From Jenkins, Kentucky, he was born June 26, 1926. His family originally came from England and settled in North Carolina. “As a matter of fact this great ancestor of mine slipped out of England… I think that knowing my people… they were fortune hunters maybe, or… you might say they were more or less explorers. They definitely didn’t stay in one place too long. My mother’s people as near as I can get back to come from maybe a Dutch descent… My great grandfather settled in Wise County, Virginia… I was raised in Wise County to a great extent. I used to stay with my grandparents quite a bit… the only reason in the world why Jenkins is my home is because that’s the only public work they had there and my daddy bein’ a miner, why that was it.”

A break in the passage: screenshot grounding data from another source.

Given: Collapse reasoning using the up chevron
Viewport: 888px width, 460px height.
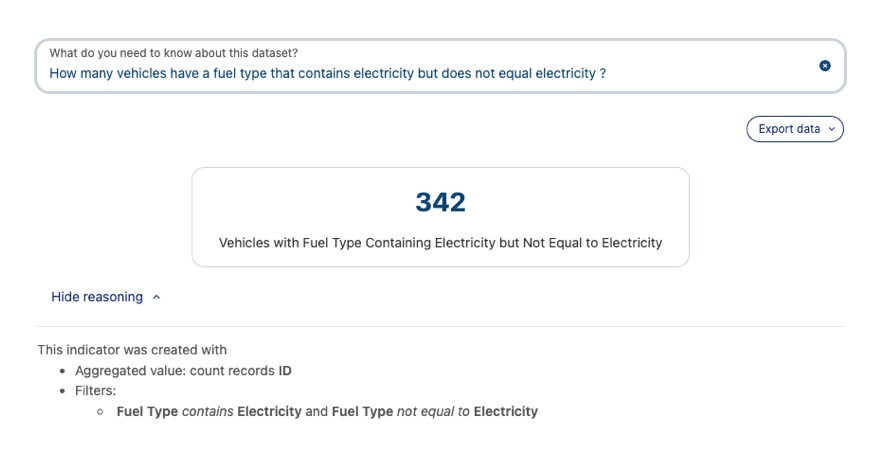Looking at the screenshot, I should (157, 297).
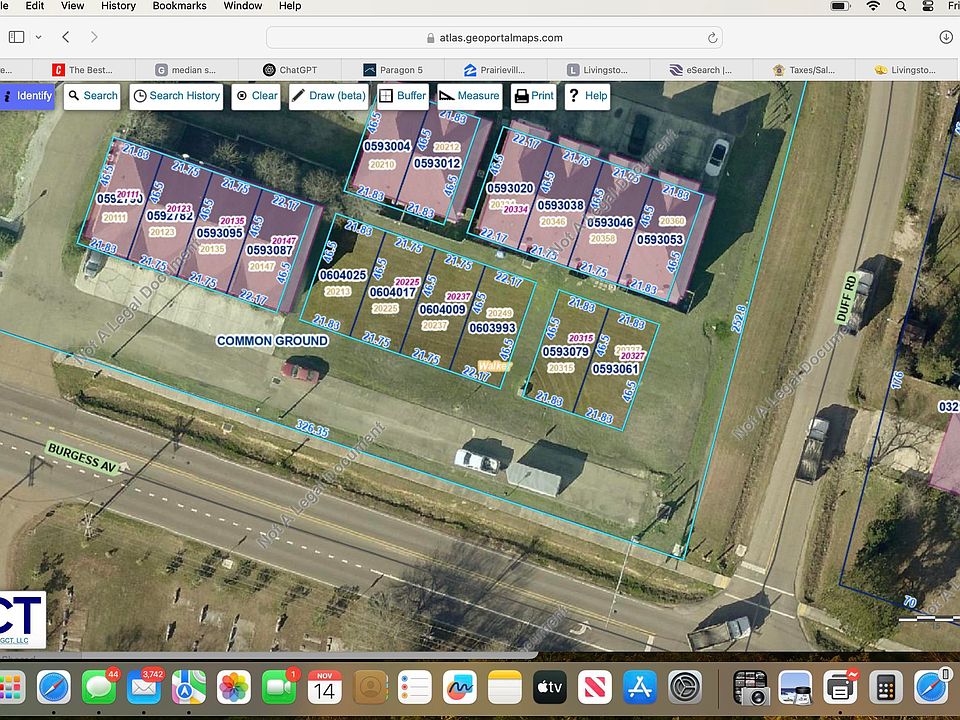Select the Buffer tool
960x720 pixels.
pos(402,96)
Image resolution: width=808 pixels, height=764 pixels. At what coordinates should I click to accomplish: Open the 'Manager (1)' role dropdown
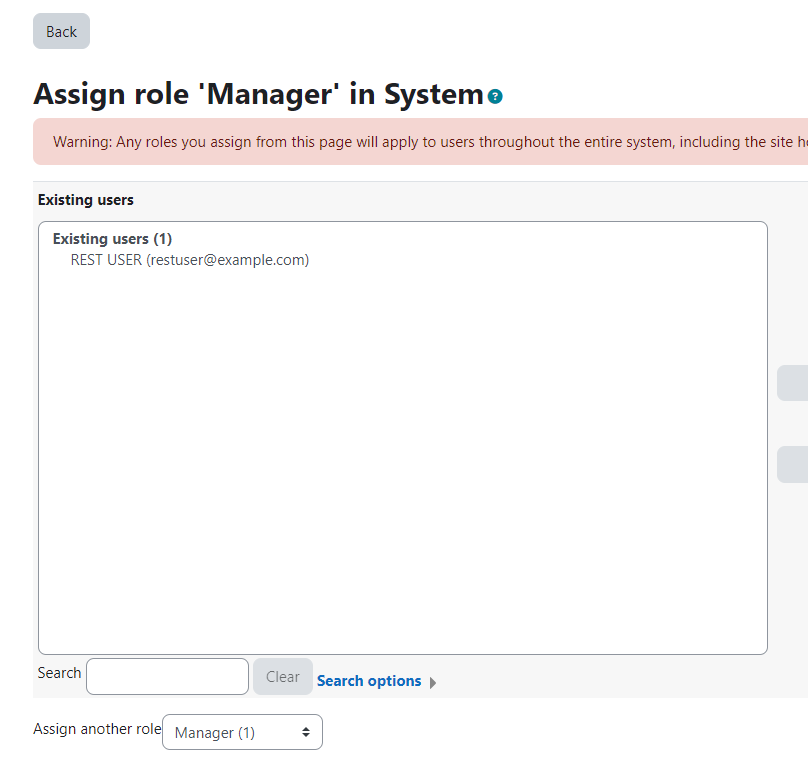[x=242, y=732]
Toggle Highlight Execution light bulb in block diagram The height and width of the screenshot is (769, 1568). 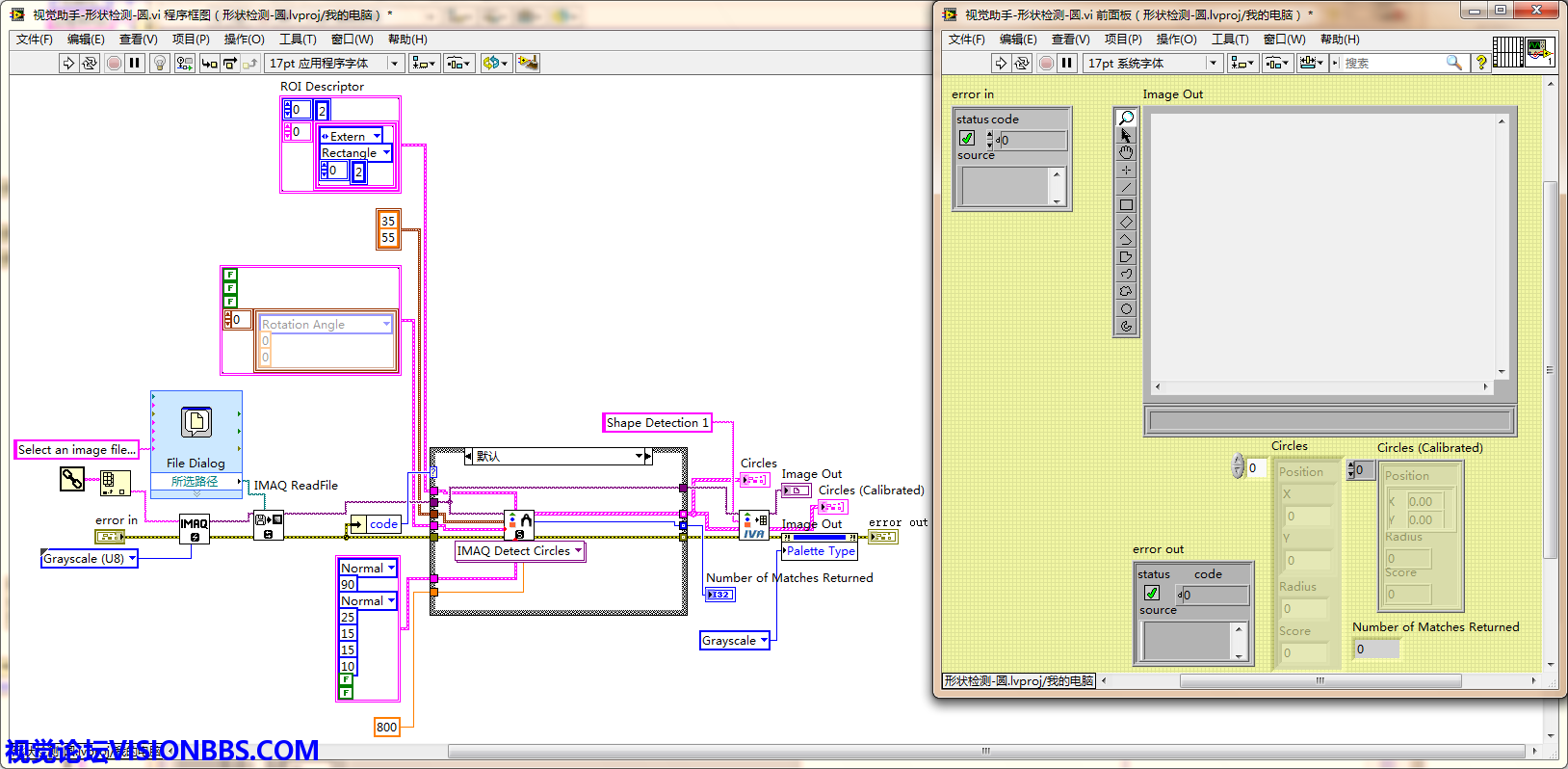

Jenkins was set up as a coal town by Consolidation Coal Company. They sold out to Bethlehem Steel somewhere along in the early fifties. “Now there’s some wild stories can be told about the [union] organization… The coal companies didn’t recognize no union laborers at all… they bought the property, built the houses, rented you the house and any time they caught more than two or three men together they broke it up – they had these company police to come around and just break it up…they had to meet back in the mountains, and they just stole out here and there to meet and plan their labor moves… my father was very active in that.”
Kenny started trying to play the fiddle when he was eight or ten years old by imitating the first person he heard play—his father. “Daddy played such stuff as ‘Billy In the Low Ground’, ‘8th of January1, ‘Forked Deer’… all old-timey tunes you know. I can remember hearing my great-grandfather, Richard Baker, play. He was 96 when he died.” But Kenny gradually became discouraged. “… I just give the fiddle up… my dad kind of criticized me… he said I’d never learn… well really and truly, he tried to teach me and… maybe I just didn’t have enough interest or whatever it might be… and he just made a rulin’ for me not to get that fiddle… and from there on every time I got in there I stole it…”
He mostly played guitar until he was sixteen when he went into the Navy. The first time he played the fiddle more or less formally was for a USO show on a dare.”… they just wanted to see if I really had the nerve I guess, and so – you know me – I just walked right up there.” Later, when the Red Cross put on a square dance and didn’t have a fiddler, Kenny volunteered because he knew some square dance tunes. They flew a fiddle into the base and he worked on it to make it playable. “That’s the last guitar work I did then.”
Back in Jenkins after his discharge he went to work in the mines as a coal loader – “… 130 pound a day, man… averagin’ about 8 dollars a day…” – and didn’t play fiddle for three or four years. He started up again by playing for local square dances with two other men, Virgil Mullins and Glenn (Slick) Gallion.” The same thing happened twice… they needed somebody to play the fiddle.” He played locally for two or three years in addition to mine work. “… very rarely we would do some work [playing] for the local coal company there, if they had some kind of a big day… such as safety days… labor day celebrations…”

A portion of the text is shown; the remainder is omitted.